What the exercise asks →
Of all the lines in the entries below, give again exactly those starting at the line containing "Image resolution: width=816" and ending at the line containing "Given: Launch the Blast cannon game", both ends included, and no others.

(Extracted data)

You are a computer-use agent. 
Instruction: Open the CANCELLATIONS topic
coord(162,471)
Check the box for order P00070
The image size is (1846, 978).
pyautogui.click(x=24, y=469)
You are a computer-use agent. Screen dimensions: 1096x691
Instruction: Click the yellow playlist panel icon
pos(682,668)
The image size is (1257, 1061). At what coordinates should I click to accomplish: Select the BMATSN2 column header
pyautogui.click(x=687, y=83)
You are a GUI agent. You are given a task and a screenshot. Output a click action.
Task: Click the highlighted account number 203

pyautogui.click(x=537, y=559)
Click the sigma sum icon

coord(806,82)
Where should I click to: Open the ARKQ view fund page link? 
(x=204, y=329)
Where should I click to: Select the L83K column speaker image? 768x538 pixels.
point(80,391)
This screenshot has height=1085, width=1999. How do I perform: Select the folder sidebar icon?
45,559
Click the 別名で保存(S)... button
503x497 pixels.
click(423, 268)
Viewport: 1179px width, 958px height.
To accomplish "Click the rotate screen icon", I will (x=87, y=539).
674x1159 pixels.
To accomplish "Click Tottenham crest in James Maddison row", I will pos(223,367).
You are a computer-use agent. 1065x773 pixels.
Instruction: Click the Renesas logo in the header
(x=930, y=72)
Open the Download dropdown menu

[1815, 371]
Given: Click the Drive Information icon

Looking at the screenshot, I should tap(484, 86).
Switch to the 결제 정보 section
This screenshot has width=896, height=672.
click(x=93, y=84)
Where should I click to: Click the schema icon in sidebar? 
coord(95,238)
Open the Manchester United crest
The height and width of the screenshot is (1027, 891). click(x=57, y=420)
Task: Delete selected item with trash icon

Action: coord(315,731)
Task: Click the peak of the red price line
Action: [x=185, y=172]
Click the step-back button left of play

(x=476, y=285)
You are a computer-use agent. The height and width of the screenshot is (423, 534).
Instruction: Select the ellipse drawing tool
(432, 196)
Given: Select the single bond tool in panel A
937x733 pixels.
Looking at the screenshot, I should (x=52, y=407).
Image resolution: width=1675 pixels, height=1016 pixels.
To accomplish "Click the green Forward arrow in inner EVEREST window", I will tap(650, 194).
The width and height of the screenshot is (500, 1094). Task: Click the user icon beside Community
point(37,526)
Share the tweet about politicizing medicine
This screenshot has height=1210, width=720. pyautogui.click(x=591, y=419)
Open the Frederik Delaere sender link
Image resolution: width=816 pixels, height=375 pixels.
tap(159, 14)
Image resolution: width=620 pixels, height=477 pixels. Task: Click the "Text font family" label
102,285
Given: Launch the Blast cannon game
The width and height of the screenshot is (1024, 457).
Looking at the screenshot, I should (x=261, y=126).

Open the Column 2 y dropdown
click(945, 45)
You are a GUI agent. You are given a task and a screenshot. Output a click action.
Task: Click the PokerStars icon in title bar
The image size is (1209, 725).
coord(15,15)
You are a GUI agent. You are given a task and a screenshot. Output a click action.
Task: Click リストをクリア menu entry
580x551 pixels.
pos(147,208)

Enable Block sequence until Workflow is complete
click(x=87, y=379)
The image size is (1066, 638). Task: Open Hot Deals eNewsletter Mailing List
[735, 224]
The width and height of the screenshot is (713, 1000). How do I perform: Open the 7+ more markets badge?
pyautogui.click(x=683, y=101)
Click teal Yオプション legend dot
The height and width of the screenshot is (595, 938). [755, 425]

(End Extracted data)

Written response →
Image resolution: width=816 pixels, height=375 pixels.
tap(159, 14)
Image resolution: width=620 pixels, height=477 pixels. Task: Click the "Text font family" label
102,285
Given: Launch the Blast cannon game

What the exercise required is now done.